7. Hotel Marqués de Riscal in Elciego
Far away the most spectacular winery in Rioja Alavesa is the Herederos de Marqués de Riscal. The hotel on its ground is also an eye-catcher without equal.
It almost seems a bit crazy what star architect Frank Gehry has wrought here in the deconstructive style:
The faintly pink-colored roof of stainless steel sheets is supposed to reflect the color of the vines growing all around it. We start to see it clearly after we had a couple of glasses of Rioja…

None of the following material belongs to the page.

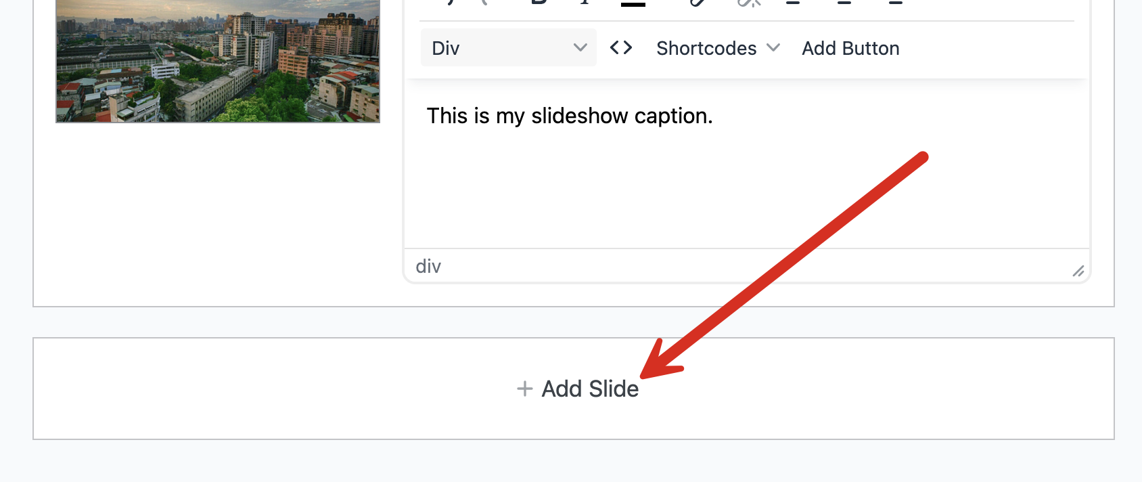
Task: Toggle italic formatting in the caption toolbar
Action: [x=585, y=2]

But the hotel does not only captivate with its architecture. It is also worth a visit for its restaurant El Gastronómico by starred chef Francis Paniego (one Michelin star). I wrote all about his menu in this gourmet review from Basque Country.
Speaking of architecture, another architecturally fascinating (and somewhat more reasonably-priced) hotel is found in the immediate vicinity: Hotel Viura in Villabuena de Álava. Hier is my review of its gourmet restaurant.
In Viura alone, for 300 inhabitants there are 43 wineries!
And why not!
9. Gourmet restaurants in Basque Country
Basque Country is a paradise for gourmands. In hardly any other region can you find so many stars as in Euskadi, as the Basques call their home country.
We let ourselves be entertained by several creative starred chefs during our road trip through Basque country. I devoted an entire foodie article to them.
So, to sum up: Basque Country has lots to offer!
The best way to get there from Zurich is by air via Swiss, which operates a direct flight to Bilbao.
A rental car is indispensable for making the recommended circle tour.
Incidentally, an equallymarvelous circle tour can be done in Andalusia in the south of Spain!